Solo due assolti, gli altri 7 sono condannati a 29 anni di carcere in tutto e a 5000 euro di multa, con la pena più alta di 7 anni per un ragazzo, ancora latitante. Le pene sono pesantissime malgrado le incoerenze dell’accusa e la fragilità delle prove messa in luce durante le udienze. Per alcuni condannati il giudice ha addirittura sorpassato le richieste del pm, offrendo cosi ad Alliance, il sindacato di polizia più destrorso di Francia, una vittoria politica.

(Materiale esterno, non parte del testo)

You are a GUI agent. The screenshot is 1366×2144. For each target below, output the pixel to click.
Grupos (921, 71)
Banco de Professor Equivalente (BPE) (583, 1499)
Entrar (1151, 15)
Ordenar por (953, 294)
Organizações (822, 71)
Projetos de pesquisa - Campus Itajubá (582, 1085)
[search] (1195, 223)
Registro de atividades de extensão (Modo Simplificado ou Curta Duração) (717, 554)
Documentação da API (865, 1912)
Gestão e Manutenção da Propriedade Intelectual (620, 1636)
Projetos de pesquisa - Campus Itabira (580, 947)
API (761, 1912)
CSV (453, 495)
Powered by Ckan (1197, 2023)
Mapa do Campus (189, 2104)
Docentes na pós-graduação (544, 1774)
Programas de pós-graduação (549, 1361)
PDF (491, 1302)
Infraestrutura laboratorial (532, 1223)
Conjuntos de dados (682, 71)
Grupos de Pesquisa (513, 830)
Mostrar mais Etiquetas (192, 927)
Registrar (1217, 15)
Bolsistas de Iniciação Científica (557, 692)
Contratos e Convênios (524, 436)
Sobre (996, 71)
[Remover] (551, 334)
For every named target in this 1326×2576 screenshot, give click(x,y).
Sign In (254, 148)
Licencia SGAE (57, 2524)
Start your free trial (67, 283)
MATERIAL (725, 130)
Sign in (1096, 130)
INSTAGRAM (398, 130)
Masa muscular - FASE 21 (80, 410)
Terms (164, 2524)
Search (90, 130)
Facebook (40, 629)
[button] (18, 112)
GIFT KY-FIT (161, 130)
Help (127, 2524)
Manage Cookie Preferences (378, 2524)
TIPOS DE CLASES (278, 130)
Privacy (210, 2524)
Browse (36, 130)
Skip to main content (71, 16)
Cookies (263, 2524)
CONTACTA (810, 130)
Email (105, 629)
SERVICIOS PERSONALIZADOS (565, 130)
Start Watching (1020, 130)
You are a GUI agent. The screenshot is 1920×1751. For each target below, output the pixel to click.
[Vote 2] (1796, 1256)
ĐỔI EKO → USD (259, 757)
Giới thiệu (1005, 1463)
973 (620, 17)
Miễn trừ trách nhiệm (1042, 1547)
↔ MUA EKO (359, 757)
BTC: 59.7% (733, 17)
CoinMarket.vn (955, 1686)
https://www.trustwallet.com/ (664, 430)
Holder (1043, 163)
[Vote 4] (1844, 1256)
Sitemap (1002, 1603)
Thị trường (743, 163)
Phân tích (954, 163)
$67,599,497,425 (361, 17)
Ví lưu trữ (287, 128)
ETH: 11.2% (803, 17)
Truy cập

Ricordiamo che i fatti sono accaduti durante la contestazione a un presidio che proprio Alliance aveva chiamato per protestare contro “l’odio anti-polizia” sviluppatosi durante un movimento che ha subito fin dagli albori una repressione fortissima proprio da parte delle forze dell’ordine. Il sindacato aveva ottenuto l’autorizzazione di riunirsi in Place de la République, vera e propria provocazione considerando che la piazza da mesi era occupata da Nuit Debout ed era scenario di scontri quotidiani con le forze dell’ordine. L’appello per l’organizzazione di un contro-presidio era stato accolto da numerose associazioni che lavorano contro le violenze della polizia, da militanti, da gruppi auto-organizzati e da moltissime persone che in quei giorni partecipavano alla mobilitazione contro la riforma del mercato del lavoro dell’allora premier Francois Hollande. Qualche centinaia di persone era poi partita in un corteo spontaneo che, sulla sua strada, aveva incontrato la famosa volante della polizia.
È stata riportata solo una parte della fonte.